# The problem:
In the passage on rosemary and acetylcholine, which herb did Dr. Duke's database rank first for the number and potency of its anti-AChE compounds?

Aricept® is a medicine that does one thing: it prevents the breakdown of acetylcholine.
So does rosemary.
Dr. Duke said that when he learned of the new medications that fought Alzheimer's by inhibiting the breakdown of acetylcholine, “I probed my U.S. Department of Agriculture (USDA) database for herbs with phytochemical constituents that were also reported to prevent the breakdown of ACh (acetylcholine).
“Even though I myself had been the source of the overwhelming proportion of the data in the database for more than a decade, I was surprised at the output. The database yielded about a half dozen anti-AChE (acetylcholine esterase) compounds, with Rosmarinus officinalis (rosemary) the proud winner in terms of their numbers and potencies.”
Why?
“Because,” he said, “aromatic phytochemicals are absorbed transdermally through the pores in the scalp just as elsewhere on hairy areas of the body, so it would be a very good bet indeed that some of the volatile aromatic phytochemicals in rosemary shampoo would make their way into the circulation and thence to the brain.”

# Entries shown:
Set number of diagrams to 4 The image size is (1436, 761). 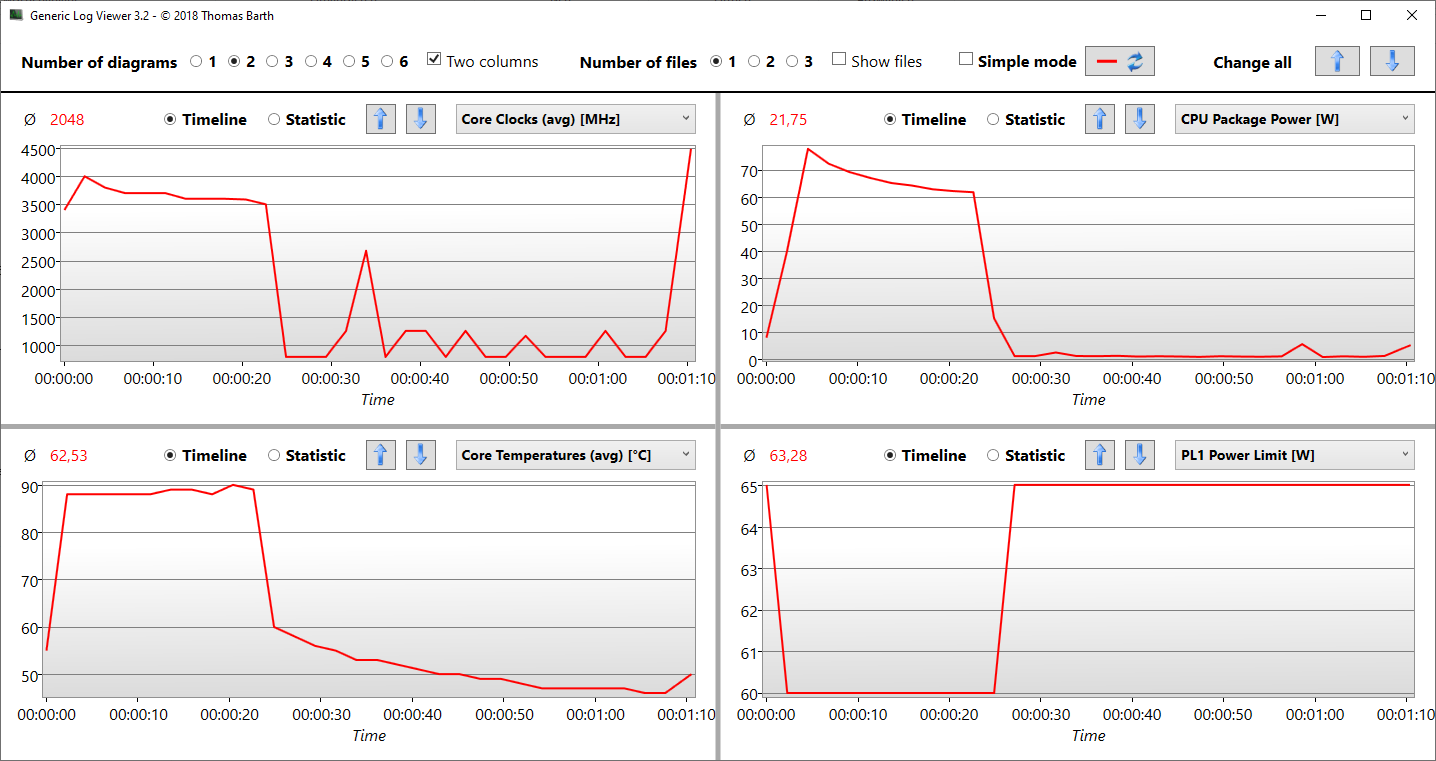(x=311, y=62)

==

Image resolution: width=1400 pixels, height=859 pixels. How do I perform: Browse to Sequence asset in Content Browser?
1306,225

# Solution:
Rosemary (Rosmarinus officinalis)